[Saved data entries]
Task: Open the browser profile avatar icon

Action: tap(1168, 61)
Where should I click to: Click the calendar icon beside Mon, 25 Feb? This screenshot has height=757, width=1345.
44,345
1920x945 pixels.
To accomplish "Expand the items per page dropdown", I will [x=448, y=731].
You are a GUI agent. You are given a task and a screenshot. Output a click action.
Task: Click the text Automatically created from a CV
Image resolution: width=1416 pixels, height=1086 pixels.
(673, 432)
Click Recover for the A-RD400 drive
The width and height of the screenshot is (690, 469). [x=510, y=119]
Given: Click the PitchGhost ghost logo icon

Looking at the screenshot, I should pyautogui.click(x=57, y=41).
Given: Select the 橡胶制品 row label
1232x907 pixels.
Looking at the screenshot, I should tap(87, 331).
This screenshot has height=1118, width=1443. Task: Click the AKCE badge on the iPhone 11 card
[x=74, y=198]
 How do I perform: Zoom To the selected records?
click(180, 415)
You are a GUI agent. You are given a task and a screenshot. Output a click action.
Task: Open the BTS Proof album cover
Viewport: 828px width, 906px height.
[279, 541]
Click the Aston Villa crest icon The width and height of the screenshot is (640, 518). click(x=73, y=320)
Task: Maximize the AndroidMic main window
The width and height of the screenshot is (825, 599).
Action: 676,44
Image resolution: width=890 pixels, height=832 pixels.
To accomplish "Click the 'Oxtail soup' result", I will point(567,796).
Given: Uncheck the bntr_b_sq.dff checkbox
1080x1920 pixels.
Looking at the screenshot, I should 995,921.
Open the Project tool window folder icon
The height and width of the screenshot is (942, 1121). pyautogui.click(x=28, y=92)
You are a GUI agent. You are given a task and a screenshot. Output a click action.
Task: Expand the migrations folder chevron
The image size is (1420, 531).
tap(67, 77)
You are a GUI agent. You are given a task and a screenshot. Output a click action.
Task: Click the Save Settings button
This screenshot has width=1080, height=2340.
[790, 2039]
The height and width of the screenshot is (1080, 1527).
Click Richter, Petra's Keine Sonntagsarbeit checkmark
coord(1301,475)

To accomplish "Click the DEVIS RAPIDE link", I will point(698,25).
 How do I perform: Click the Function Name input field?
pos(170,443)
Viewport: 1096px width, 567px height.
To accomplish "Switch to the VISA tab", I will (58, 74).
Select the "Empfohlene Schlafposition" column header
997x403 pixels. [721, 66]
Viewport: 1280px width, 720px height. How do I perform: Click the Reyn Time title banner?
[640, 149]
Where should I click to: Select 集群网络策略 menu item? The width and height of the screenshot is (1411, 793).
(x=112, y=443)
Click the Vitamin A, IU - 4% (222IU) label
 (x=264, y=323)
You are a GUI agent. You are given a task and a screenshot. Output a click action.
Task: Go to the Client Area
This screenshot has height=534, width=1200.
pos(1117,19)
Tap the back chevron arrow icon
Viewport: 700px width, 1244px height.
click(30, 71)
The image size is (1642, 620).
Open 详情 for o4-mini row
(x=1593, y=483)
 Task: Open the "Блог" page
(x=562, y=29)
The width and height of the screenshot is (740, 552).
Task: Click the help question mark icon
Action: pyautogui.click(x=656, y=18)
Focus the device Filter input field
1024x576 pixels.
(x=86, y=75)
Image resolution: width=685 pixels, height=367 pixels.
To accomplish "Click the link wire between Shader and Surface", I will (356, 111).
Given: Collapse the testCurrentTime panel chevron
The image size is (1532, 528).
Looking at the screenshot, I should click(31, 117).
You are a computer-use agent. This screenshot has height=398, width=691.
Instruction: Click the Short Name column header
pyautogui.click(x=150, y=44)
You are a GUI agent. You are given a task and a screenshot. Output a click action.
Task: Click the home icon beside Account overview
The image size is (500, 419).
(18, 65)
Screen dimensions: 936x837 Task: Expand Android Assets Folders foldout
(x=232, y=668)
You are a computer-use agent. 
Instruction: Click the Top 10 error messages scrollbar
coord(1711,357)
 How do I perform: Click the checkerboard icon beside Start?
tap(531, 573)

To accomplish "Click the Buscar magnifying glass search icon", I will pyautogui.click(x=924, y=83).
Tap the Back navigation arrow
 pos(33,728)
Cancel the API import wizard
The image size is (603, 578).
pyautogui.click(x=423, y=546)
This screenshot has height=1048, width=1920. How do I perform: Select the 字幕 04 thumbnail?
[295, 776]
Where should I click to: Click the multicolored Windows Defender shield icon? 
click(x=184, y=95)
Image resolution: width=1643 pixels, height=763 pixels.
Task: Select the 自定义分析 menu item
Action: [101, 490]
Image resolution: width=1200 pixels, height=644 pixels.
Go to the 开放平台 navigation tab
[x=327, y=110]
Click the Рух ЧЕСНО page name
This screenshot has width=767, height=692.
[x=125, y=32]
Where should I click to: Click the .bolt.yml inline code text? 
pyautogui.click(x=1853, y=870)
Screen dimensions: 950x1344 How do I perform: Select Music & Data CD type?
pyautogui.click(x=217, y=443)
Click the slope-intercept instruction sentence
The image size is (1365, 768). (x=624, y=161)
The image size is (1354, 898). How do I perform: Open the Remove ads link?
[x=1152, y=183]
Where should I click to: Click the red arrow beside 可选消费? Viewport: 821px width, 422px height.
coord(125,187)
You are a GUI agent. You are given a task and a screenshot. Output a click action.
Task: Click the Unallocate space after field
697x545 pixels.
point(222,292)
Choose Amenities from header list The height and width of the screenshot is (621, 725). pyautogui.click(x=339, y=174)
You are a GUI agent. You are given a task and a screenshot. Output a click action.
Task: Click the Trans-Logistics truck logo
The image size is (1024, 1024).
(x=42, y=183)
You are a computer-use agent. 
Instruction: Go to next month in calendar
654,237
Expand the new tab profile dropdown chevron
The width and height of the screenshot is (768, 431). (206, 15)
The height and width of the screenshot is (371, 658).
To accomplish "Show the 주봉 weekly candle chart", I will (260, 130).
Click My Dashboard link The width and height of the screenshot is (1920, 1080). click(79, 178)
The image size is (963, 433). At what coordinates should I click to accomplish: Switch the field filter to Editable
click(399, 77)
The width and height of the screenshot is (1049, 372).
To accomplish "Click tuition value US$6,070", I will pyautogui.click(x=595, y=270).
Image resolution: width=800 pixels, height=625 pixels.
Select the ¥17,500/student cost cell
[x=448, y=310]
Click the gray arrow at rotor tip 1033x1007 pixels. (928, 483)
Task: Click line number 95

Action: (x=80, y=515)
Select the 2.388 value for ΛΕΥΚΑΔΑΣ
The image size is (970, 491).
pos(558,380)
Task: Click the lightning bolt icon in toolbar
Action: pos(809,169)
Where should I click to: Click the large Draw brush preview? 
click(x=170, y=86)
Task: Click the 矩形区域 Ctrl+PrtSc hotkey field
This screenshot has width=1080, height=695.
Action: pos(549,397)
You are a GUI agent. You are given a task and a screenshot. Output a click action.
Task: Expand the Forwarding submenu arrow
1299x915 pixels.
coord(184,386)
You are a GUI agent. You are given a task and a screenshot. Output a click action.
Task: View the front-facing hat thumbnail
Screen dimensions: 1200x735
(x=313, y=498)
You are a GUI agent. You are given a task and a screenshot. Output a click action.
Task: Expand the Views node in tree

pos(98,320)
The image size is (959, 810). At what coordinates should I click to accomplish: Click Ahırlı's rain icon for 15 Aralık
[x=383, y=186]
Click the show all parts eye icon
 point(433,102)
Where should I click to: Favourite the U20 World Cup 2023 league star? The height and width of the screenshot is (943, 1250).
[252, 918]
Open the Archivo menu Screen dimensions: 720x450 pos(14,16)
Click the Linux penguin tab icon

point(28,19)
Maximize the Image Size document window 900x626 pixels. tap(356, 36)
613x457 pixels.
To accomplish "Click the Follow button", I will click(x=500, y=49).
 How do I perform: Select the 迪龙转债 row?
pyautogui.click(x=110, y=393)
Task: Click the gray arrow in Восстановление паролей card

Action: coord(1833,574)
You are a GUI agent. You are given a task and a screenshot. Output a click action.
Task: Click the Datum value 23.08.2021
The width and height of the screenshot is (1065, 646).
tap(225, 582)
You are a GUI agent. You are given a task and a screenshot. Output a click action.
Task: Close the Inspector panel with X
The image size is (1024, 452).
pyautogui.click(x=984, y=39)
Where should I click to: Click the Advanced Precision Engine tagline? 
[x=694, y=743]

§ **What to do**: Give back the records word for word. Start at the first line, end at the line containing "1920x945 pixels.", and include both.

§ **Your solution**:
Task: Open the browser profile avatar icon

Action: tap(1168, 61)
Where should I click to: Click the calendar icon beside Mon, 25 Feb? This screenshot has height=757, width=1345.
44,345
1920x945 pixels.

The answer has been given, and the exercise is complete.